## [Task goal]
Could you transcribe every record below exactly as written, excluding the pictures?
─── Records supplied
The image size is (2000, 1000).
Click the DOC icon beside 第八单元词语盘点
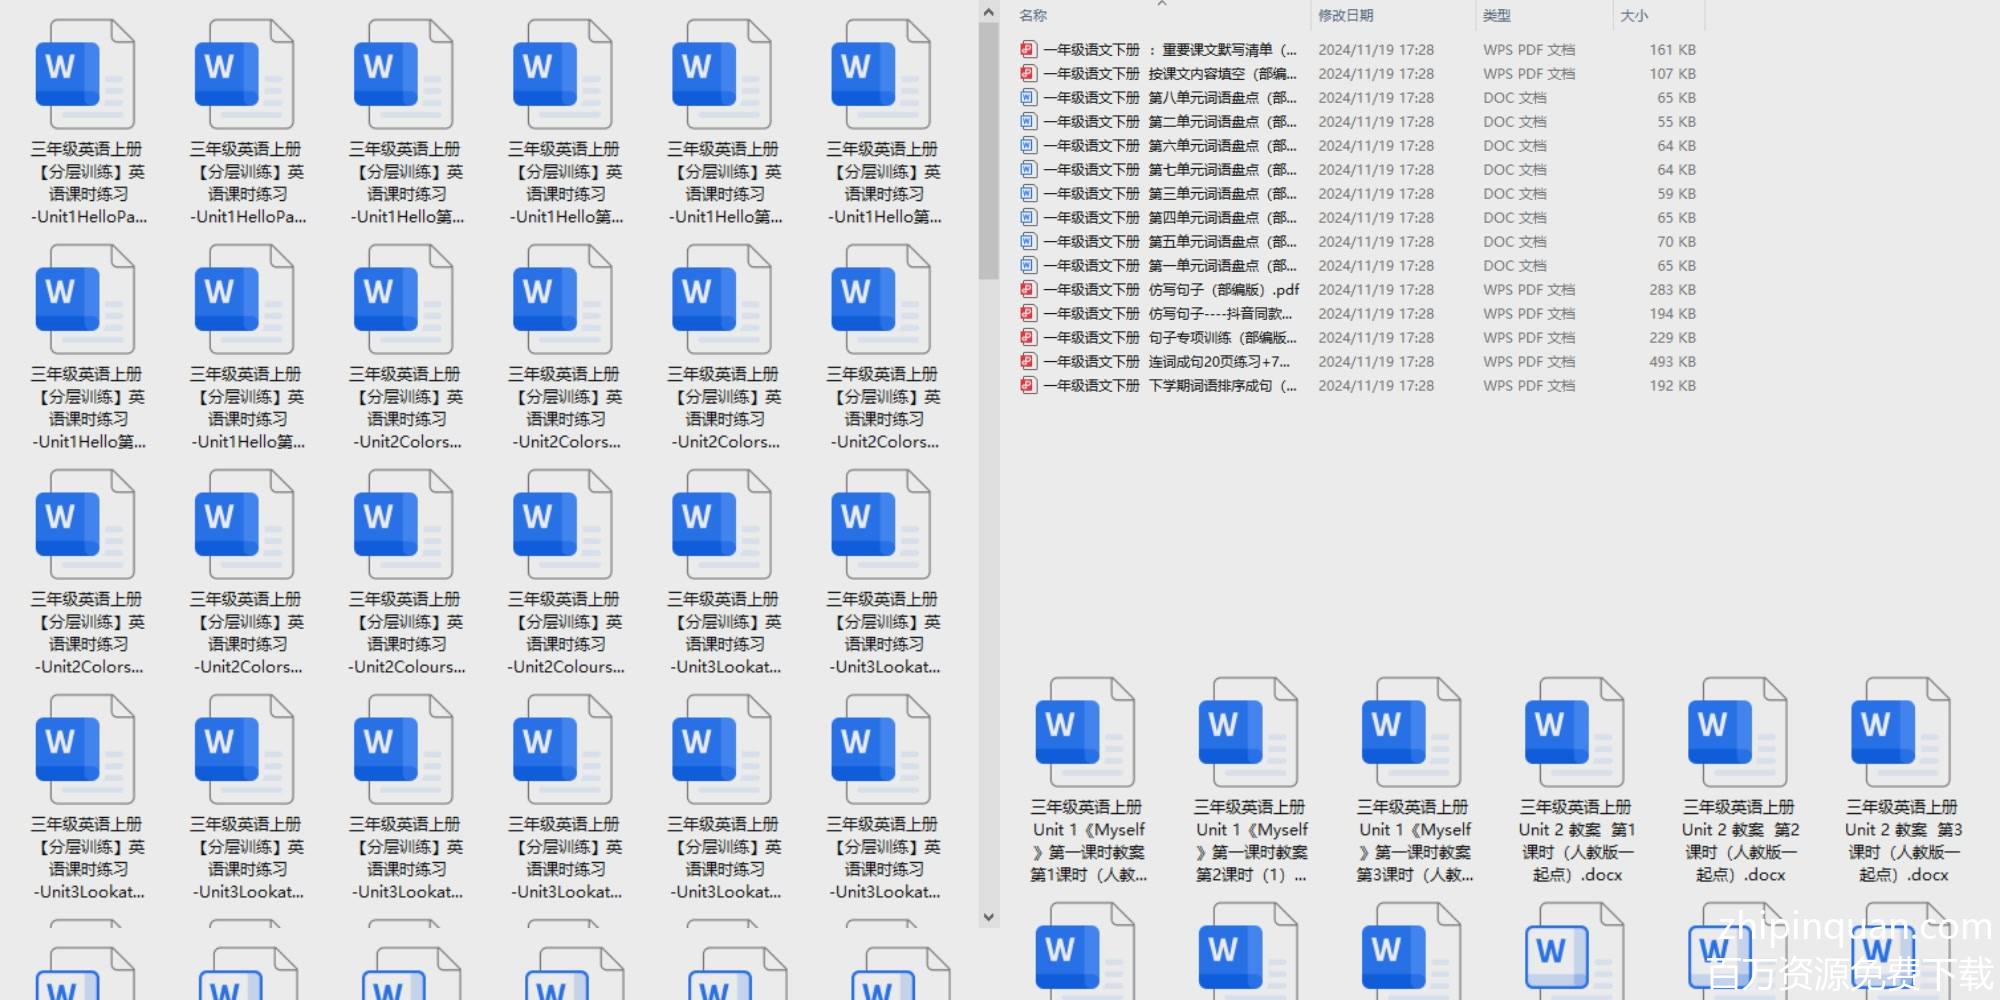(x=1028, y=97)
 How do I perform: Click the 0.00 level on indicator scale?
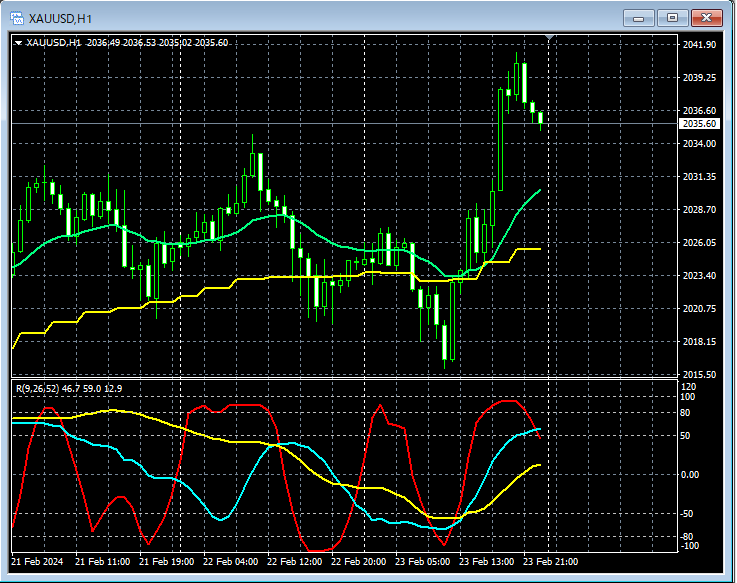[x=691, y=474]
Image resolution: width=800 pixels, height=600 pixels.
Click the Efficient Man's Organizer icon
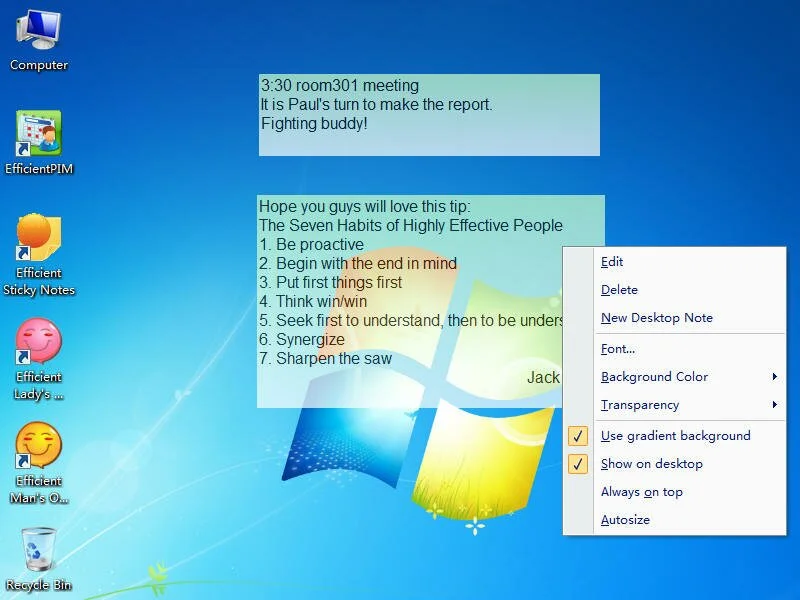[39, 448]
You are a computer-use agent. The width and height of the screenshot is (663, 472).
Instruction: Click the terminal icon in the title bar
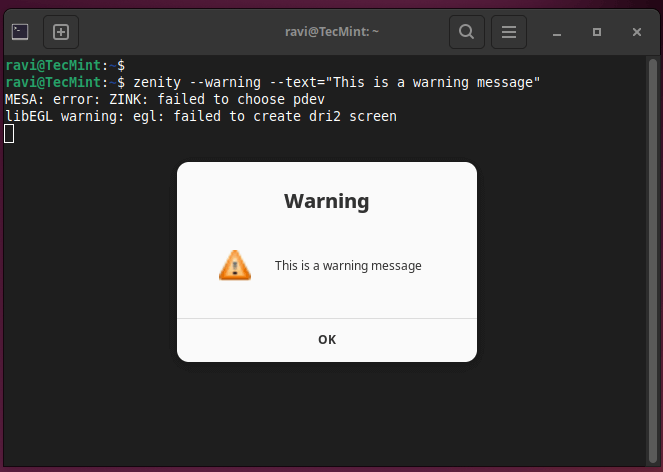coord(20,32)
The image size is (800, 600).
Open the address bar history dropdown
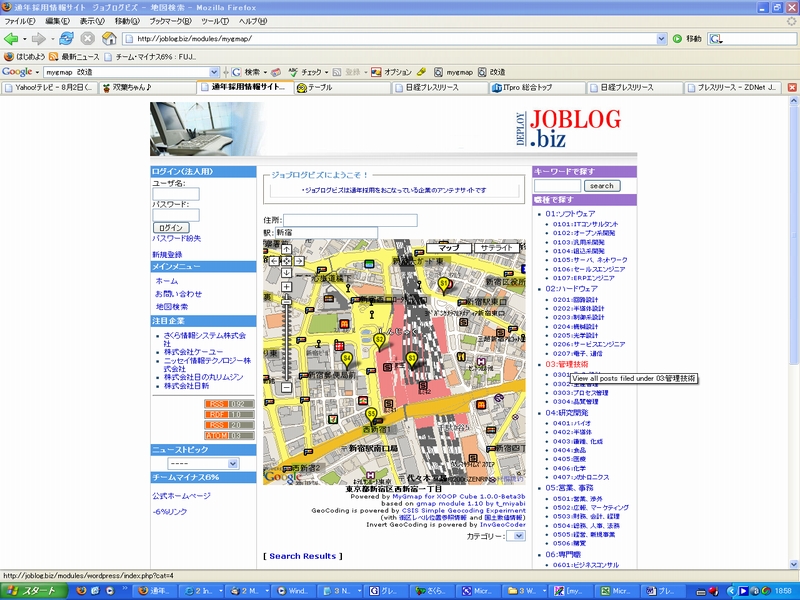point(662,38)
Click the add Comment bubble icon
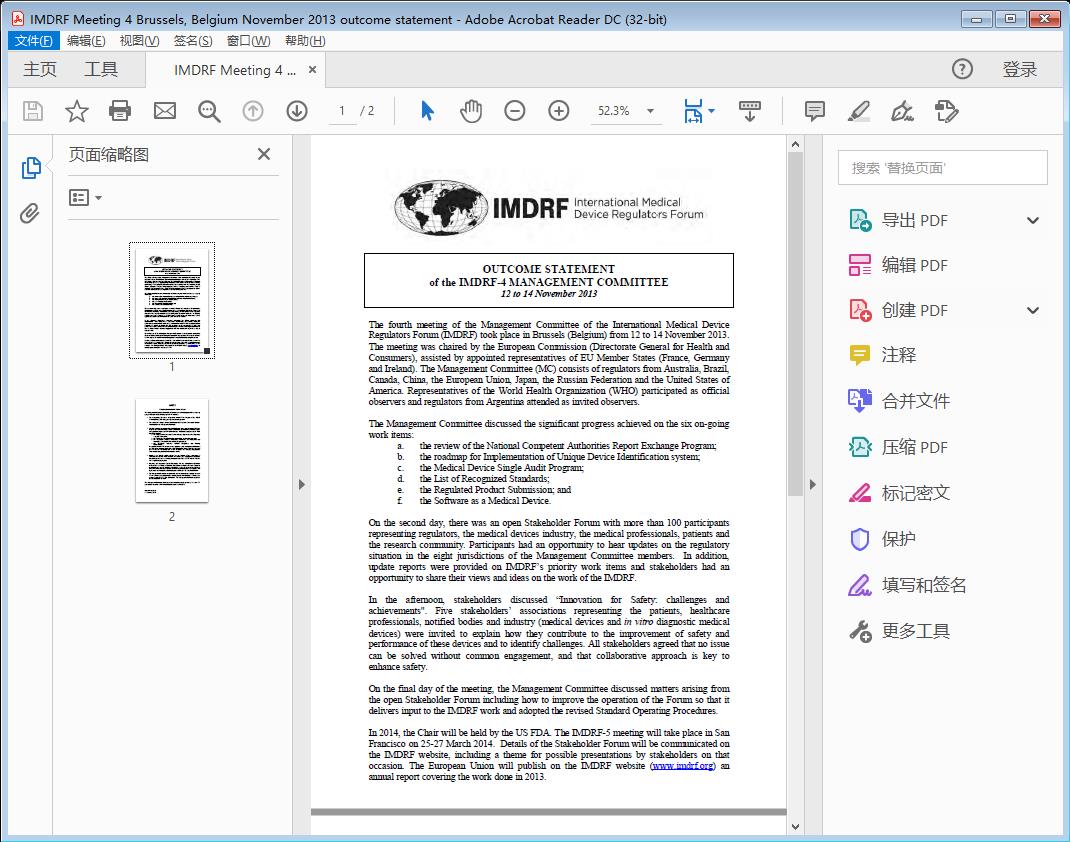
──────
## [Answer to this problem]
The image size is (2000, 1000).
Click the DOC icon beside 第八单元词语盘点
(x=1028, y=97)
 How do I perform: Click the 0.00 level on indicator scale?
[x=691, y=474]
Image resolution: width=800 pixels, height=600 pixels.
Click the Efficient Man's Organizer icon
[39, 448]
You are a computer-use agent. The width and height of the screenshot is (663, 472).
Instruction: Click the terminal icon in the title bar
coord(20,32)
The image size is (800, 600).
Open the address bar history dropdown
point(662,38)
Click the add Comment bubble icon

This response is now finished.